SN2 reactions are the cleanest, most predictable substitution reactions in organic chemistry. The mechanism is a single concerted step: a nucleophile approaches the carbon bearing the leaving group from the backside — directly opposite the leaving group — and attacks at the same moment the leaving group departs. There is no intermediate; the entire process occurs through a single transition state where the carbon is transiently pentacoordinated (five bonds) in a trigonal bipyramidal geometry with partial bonds to both the nucleophile and the leaving group. Because the two reactants must collide in this precise geometry, the rate depends on both concentrations: rate = k[substrate][nucleophile]. That is the "bimolecular" in SN2.
The stereochemical consequence of backside attack is Walden inversion, sometimes described as an umbrella flipping inside out. Imagine the carbon at the center of the umbrella, with three substituents as the ribs. When the nucleophile attacks from one face and the leaving group departs from the other, the three remaining substituents invert through the trigonal bipyramidal transition state and end up on the opposite side from where they started. This is always 100% stereospecific in SN2 — every molecule reacts with complete inversion. Whether this changes the R or S label depends on how the CIP priorities of the substituents compare before and after, which is a labeling consequence, not a mechanistic one.
Steric hindrance is the dominant factor controlling SN2 reactivity. The nucleophile must attack the backside of the electrophilic carbon, which requires an unobstructed approach. Methyl substrates have no alkyl groups at all, so backside access is wide open. Primary substrates have one alkyl group — some steric hindrance but still fast. Secondary substrates have two alkyl groups flanking the reaction center — notably slower. Tertiary substrates have three alkyl groups fully crowding the backside — SN2 is essentially impossible. This is not a matter of thermodynamics but of transition-state accessibility: the incoming nucleophile and the three substituents must all fit in the transition state simultaneously.
The stereochemistry you studied in enantiomers and chirality is essential here. SN2 is a powerful stereochemical tool: if you start with an enantiopure substrate, you get an enantiopure product with inverted configuration. Synthetic chemists use this predictability to construct molecules with defined stereocenters. The reaction is also sensitive to solvent: polar aprotic solvents (DMSO, acetone, DMF) are ideal because they dissolve ionic nucleophiles without surrounding and deactivating them with solvent hydrogen-bonding. Polar protic solvents (water, methanol) solvate nucleophiles and reduce their reactivity, slowing SN2.
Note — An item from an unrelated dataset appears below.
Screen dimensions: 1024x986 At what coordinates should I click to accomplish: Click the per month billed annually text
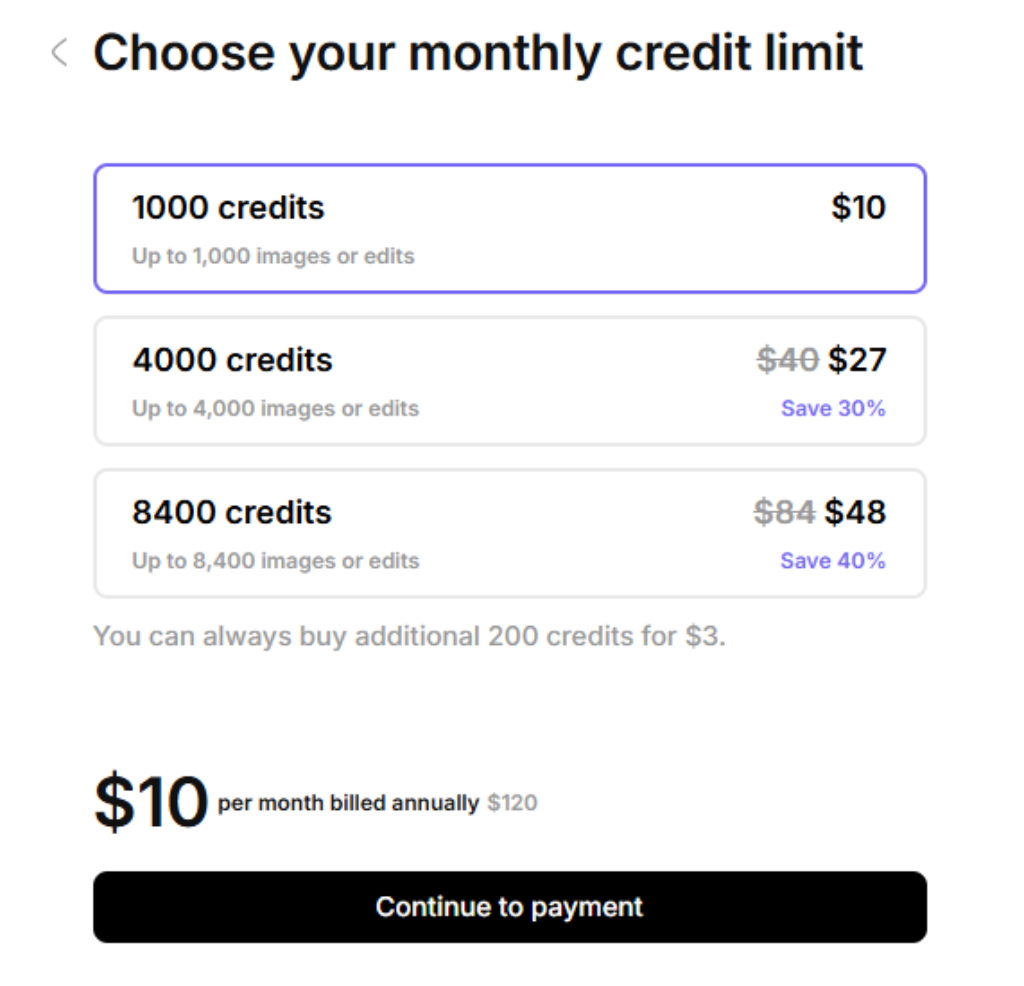click(346, 802)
Finally, keep in mind that the SN2 mechanism is one tool among several for substitution reactions. Its competitor, SN1, operates through a two-step mechanism involving a carbocation intermediate and is favored by tertiary substrates, stable carbocations, and polar protic solvents. The contrast between them — concerted vs. stepwise, inversion vs. racemization, steric sensitivity vs. carbocation stability — will become a recurring theme as you move through organic mechanisms. Recognizing which pathway dominates under a given set of conditions (substrate class, nucleophile, solvent) is a core skill in predicting reaction outcomes.